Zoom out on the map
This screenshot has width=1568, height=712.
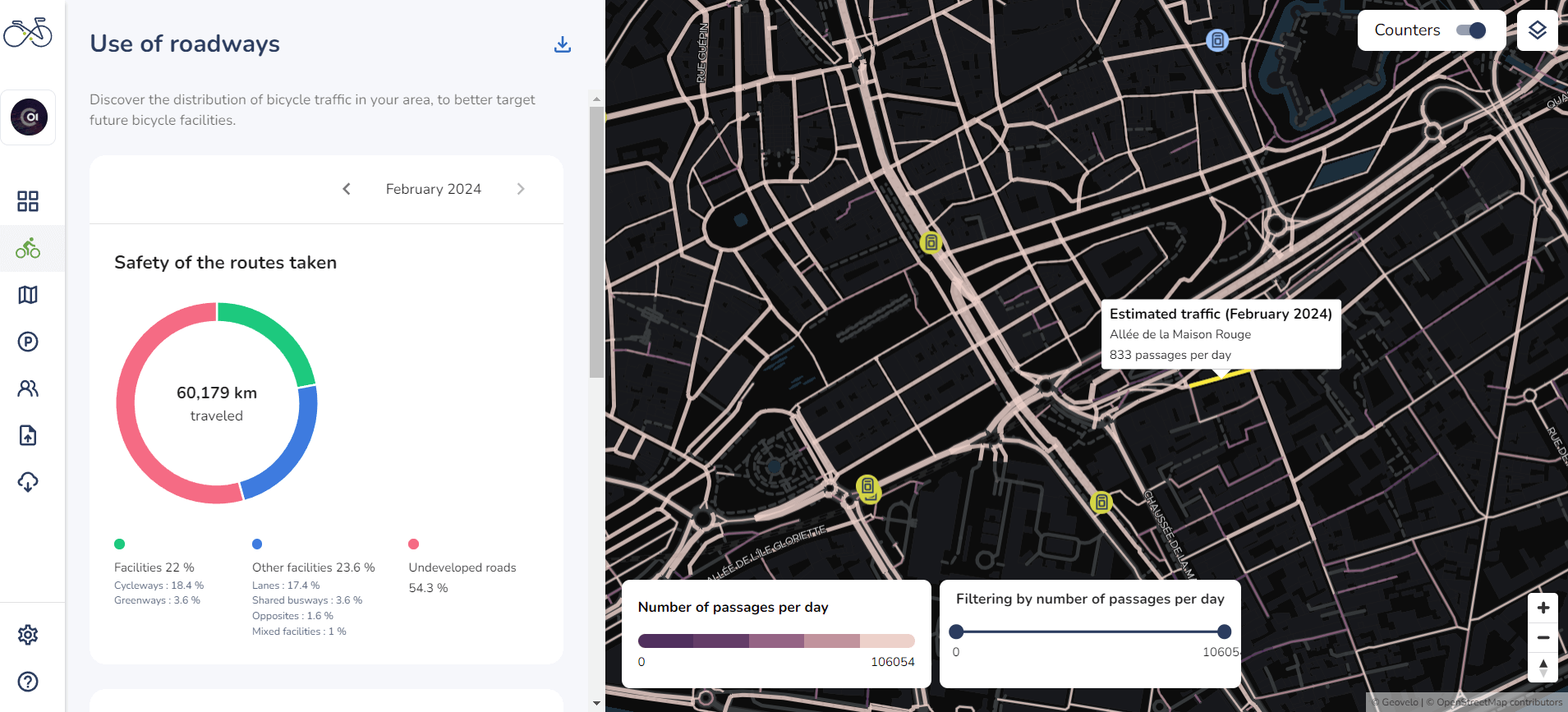1543,637
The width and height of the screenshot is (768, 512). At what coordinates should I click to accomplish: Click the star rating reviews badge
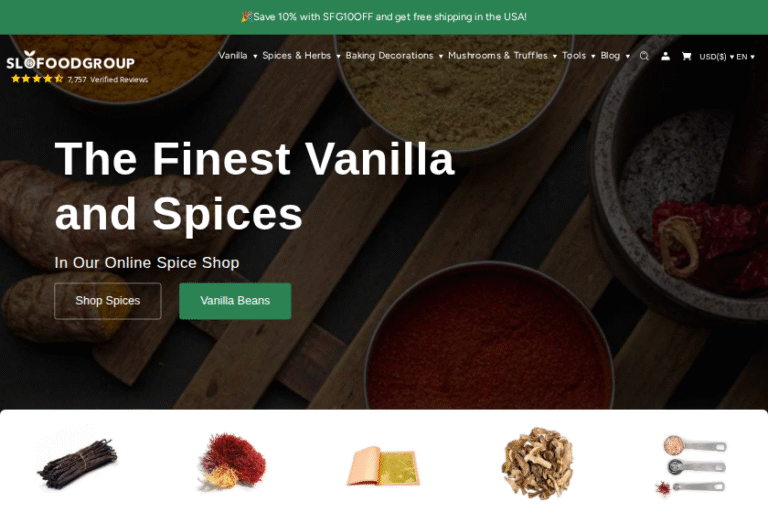79,79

•••

The entries should be printed again exactly as written, leaving all pictures out.

▶ Solution for this exercise:
Zoom out on the map
This screenshot has width=1568, height=712.
1543,637
The width and height of the screenshot is (768, 512). At what coordinates should I click to accomplish: Click the star rating reviews badge
79,79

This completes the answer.